As autoridades norte-americanas reconhecem publicamente que o programa de modernização acumula dificuldades desde a sua concepção. Originalmente, a previsão estipulava que o projeto seria totalmente concluído em 2016, com um orçamento estimado em US$ 3,7 bilhões. Em vez disso, o país acumula dez anos de atraso em relação ao cronograma inicial e viu os custos dobrarem de maneira exponencial.

Os principais fatores que motivaram a escalada de preços e o prolongamento excessivo da entrega da tecnologia incluem:

  • Falhas estruturais e erros crônicos de engenharia;
  • Gargalos severos no desenvolvimento do código do software;
  • Decisões administrativas consideradas inadequadas durante o processo de contratação governamental.

Como as Forças Armadas lidam com a ausência do novo controle operacional?

Para contornar a defasagem, as Forças Armadas dos Estados Unidos precisam operar satélites de última geração utilizando uma infraestrutura de controle antiga e defasada. A solução paliativa encontrada foi a aplicação de atualizações emergenciais no sistema legado. Isso permitiu o uso parcial de algumas funcionalidades cruciais, como o M-code, um sinal militar específico desenhado para resistir a tentativas de falsificação de dados e interferências.

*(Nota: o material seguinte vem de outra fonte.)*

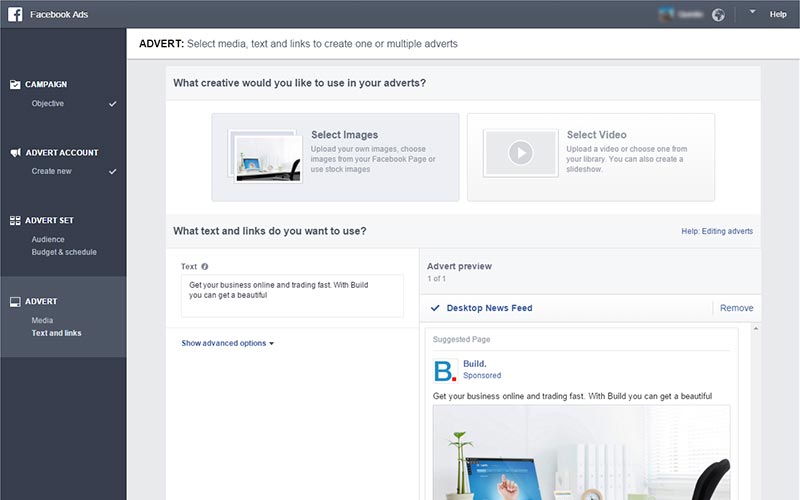The width and height of the screenshot is (800, 500).
Task: Click the checkmark beside Objective
Action: [112, 103]
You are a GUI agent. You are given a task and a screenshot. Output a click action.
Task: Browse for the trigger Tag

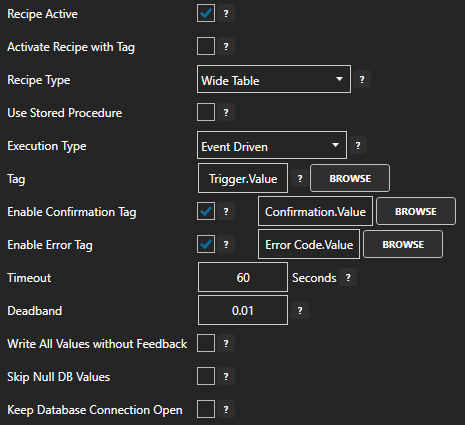pos(350,178)
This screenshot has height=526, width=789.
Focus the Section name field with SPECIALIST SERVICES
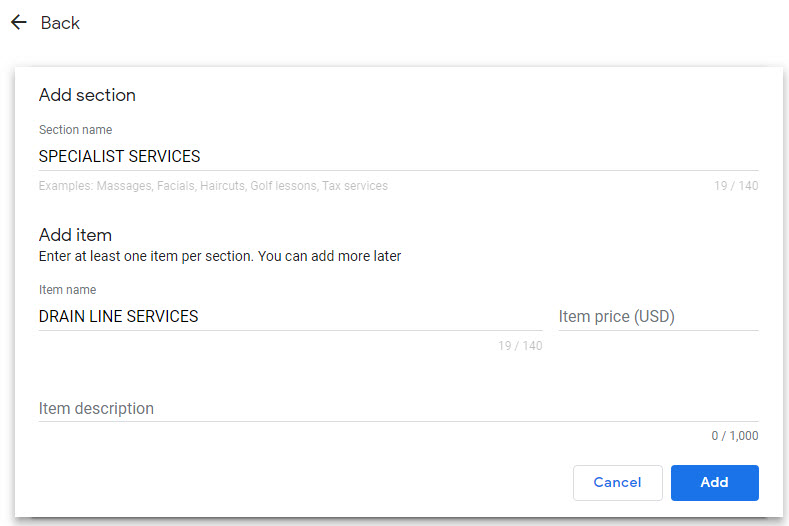pos(400,156)

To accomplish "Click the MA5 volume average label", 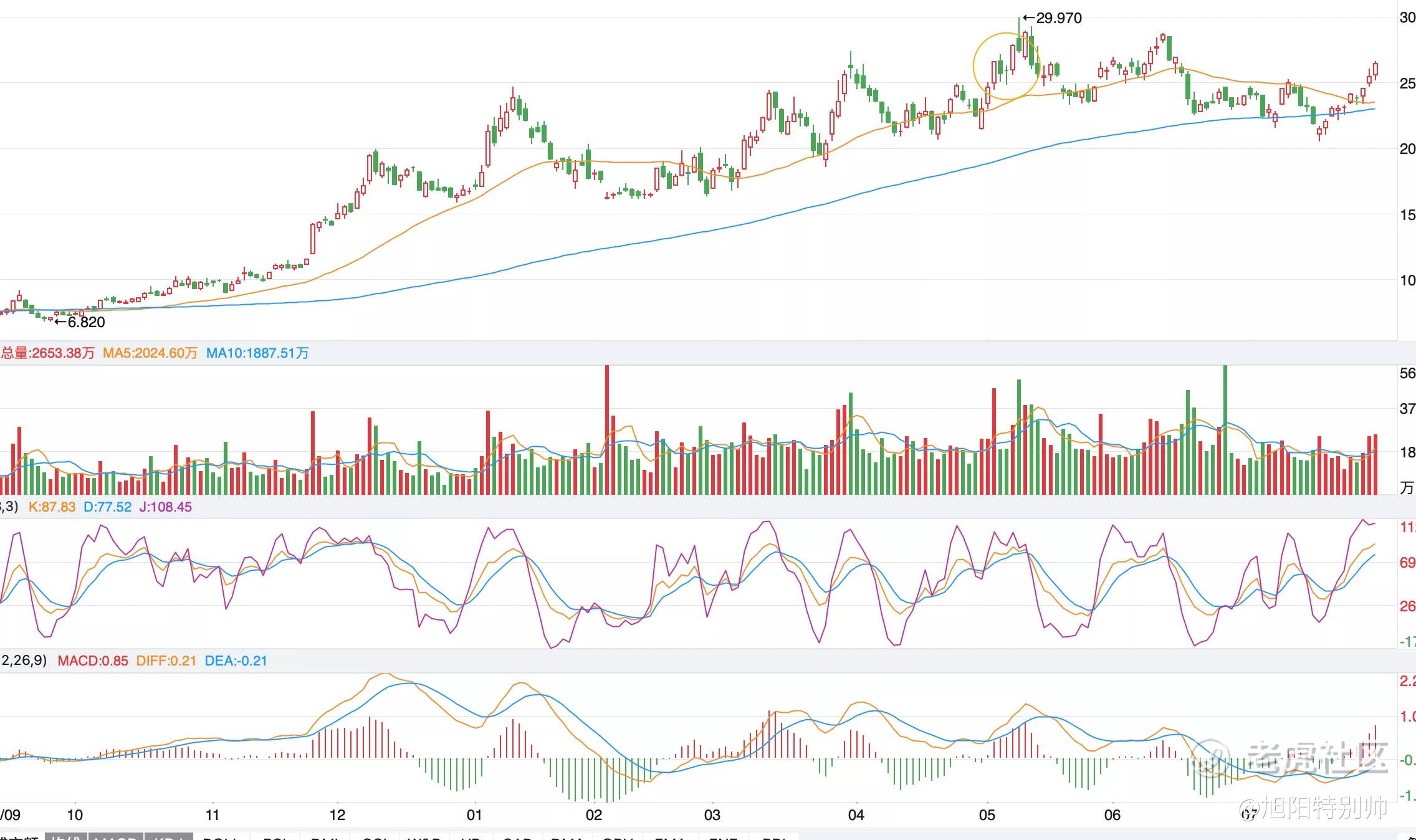I will (150, 353).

A proteção garantida por esse tipo de sinalização robusta tornou-se um recurso cada vez mais indispensável em zonas de conflito geopolítico tenso, a exemplo das regiões da Ucrânia e do Oriente Médio, onde as forças armadas norte-americanas mantêm numerosas bases e operações ativas. Sem a plena capacidade operacional, a segurança e a precisão da navegação militar ficam comprometidas.

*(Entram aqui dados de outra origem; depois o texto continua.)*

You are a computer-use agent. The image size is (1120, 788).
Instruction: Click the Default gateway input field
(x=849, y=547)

O Pentágono planejava que o software habilitasse a utilização avançada desses sinais criptografados em uma vasta gama de equipamentos de defesa. A lista de veículos afetados pela falta de integração inclui aeronaves de combate, navios da marinha, blindados terrestres e sistemas de mísseis guiados. Diante do impasse contínuo, a cúpula do governo já avalia medidas drásticas. Entre as alternativas estudadas, considera-se a evolução contínua do sistema atual obsoleto ou até mesmo o cancelamento total e definitivo do programa do novo software, caso os erros persistam.